Insurance rating agency A.M. Best announced the publication of the updated Best’s Credit Rating Methodology (BCRM) on Friday, and also announced the names of several insurance and reinsurance groups that the rating agency has put under review.

Allstate and American Family are among the groups under review with positive implications, while the Amica Mutual Companies and the NYCM Companies were placed under review with negative implications.

The updated BCRM is a reorganization of the previous methodology, utilizing a building block approach to provide greater detail and clarity to the rating analysis. While the methodology has been updated, the core components of the analytical process—balance sheet strength, operating performance, business profile and enterprise risk management—remain the key pillars of the analysis and thus do not represent a fundamental change to the rating analysis, A.M. Best said in one of the statements published on Oct. 13. The beginning point is the balance sheet strength, according to A.M. Best Senior Director Stephen A. Irwin, who gave a brief overview of the changes in a video posted on the rating agency website. Moving on from that baseline, there can be positive, neutral or negative adjustments based on the operating performance, business profile and ERM assessments, with the BCRM publication setting some guidelines about how much notching up or down is allowed for each block.

The goal of the BCRM update is to further increase transparency in Best’s credit rating analysis, Best said in a statement that also listed some two dozen BCRM-related criteria procedures that were also published and immediately effective on Friday. In addition to reorganizing the methodology and criteria procedures to highlight the building block approach to the rating process, Best said other key refinements include the incorporation of the redesigned Best’s Capital Adequacy Ratio and the expansion of the discussion of available capital and equity credit.
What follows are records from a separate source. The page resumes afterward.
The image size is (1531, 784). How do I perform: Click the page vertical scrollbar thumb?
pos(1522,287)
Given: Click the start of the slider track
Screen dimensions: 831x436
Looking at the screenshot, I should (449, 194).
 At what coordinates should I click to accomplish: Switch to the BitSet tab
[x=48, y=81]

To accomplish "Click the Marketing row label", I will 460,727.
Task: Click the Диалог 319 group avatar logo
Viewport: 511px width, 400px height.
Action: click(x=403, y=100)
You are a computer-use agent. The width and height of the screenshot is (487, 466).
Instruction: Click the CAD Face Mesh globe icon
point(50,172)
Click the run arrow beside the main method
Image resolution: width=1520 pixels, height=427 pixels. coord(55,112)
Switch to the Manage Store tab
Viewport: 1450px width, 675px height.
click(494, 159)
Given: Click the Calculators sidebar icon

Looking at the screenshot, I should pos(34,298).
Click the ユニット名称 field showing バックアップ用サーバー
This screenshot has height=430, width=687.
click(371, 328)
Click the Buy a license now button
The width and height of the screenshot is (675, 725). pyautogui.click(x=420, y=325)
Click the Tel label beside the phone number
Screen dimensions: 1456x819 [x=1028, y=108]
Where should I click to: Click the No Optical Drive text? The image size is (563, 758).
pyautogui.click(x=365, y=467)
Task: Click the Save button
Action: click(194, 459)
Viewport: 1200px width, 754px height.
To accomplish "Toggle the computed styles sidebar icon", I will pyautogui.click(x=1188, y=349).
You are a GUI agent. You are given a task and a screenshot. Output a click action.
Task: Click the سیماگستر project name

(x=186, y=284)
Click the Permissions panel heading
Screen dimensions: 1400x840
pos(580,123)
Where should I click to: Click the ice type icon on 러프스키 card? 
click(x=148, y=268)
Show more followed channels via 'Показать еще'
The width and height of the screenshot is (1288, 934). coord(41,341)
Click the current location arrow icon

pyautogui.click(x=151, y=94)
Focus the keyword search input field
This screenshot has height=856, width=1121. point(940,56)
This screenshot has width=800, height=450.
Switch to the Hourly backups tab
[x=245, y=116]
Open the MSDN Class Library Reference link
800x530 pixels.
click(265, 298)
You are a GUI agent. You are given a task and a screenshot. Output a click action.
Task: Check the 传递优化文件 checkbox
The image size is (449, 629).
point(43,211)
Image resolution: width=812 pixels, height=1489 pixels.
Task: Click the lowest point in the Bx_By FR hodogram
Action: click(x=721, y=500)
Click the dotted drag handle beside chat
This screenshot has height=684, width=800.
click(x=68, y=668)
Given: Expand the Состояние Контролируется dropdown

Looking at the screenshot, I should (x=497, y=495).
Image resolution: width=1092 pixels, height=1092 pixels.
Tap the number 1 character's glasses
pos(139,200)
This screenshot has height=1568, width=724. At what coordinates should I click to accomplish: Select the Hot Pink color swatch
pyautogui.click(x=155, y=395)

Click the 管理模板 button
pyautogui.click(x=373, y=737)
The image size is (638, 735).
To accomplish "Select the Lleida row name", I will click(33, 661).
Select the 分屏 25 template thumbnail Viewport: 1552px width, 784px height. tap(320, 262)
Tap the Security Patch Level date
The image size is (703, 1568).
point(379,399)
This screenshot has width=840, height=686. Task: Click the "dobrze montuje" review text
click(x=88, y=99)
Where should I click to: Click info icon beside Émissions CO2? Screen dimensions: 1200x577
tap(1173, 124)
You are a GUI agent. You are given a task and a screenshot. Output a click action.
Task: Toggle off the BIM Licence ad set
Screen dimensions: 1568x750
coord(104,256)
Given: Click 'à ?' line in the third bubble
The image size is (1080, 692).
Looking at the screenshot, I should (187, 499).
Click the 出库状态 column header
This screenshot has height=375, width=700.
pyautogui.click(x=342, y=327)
Besides increasing transparency, another goal of the revising the methodology was incorporating more robust analytics, representatives of A.M. Best have said throughout the 18-month process. Best reiterated both goals on Friday in a Q&A-style briefing also published on Friday in an attempt to address questions about the impact of the updated BCRM and BCAR models.

Among the published criteria procedures relevant to property/casualty insurance company ratings were:

  • Understanding BCAR for U.S. Property/Casualty Insurers
  • Available Capital and Holding Company Analysis
  • Catastrophe Analysis in A.M. Best Ratings
  • Evaluating U.S. Surplus Notes
  • The Treatment of Terrorism Risk in the Rating Evaluation

Some of the revised criteria procedures are just amalgamations of previously in-use criteria procedures, Best said.

A.M. Best expects that less than 5 percent of its published ratings will be affected. Each rating potentially impacted by the updated BCRM will be subject to the full committee process under the revised criteria.

Completing the list of insurance groups put under review with positive implications, in addition to Allstate and American Family companies, Best listed:

  • California Casualty Compensation Insurance Company
  • Eastern Dentists Insurance Company (A Dental Society Risk Retention Group)
  • Great Plains Casualty

Besides Amica Mutual Companies and NYCM Companies, others P/C insurers put under review with negative implications were:

  • Andover Companies
  • Farm Bureau of Idaho Companies
  • Philadelphia Contributionship Companies
  • Mutual Assurance Society of Virginia
  • Otsego Mutual Fire Insurance Company
  • Specialty Risk of America
  • Triple-S Propiedad, Inc.
  • West Virginia Mutual Insurance Company

Reinsurance companies that Best put under review with positive implications include:

  • Hannover Re Companies
  • Munich Re Companies
  • Swiss Re Companies

A.M. Best will continue to assess all the companies listed under the updated BCRM, and will complete any corresponding rating updates in the near term. All ratings placed under review because of the updated BCRM will be resolved within a six months, Best said in its Q&A briefing.

Among the other questions addressed in the Q&A briefing document was one about whether any particular segments of the industry would face pressure as a result of the methodology update. While answering that there is no concern for any one segment, the briefing notes that the updated BCAR, with an enhanced focus on tail risk “may shine a brighter light on companies with outsized catastrophe exposures.” Best added that the rating agency “believes the new focus on tail risk and the more integrated view of enterprise risk management will bring to light the excellent risk techniques that some companies have already implemented.”

The document also addresses questions about the potential impact reinsurance demand, about whether any particular industry segment appear undercapitalized based on the BCAR revisions, about the role of ERM and notching rules related to ERM, and the role of cyber in the updated methodology. Best provided this link to the briefing:

A.M. Best published its first request for comment related to this revision process on March 10, 2016. Subsequently, A.M. Best published four additional requests for comment: Nov. 14, 2016; April 27, 2017; June 30, 2017; and July 26, 2017.

Friday’s publication concluded A.M. Best’s criteria refinement exercise. All criteria procedures are now available in the methodology section of A.M. Best’s website.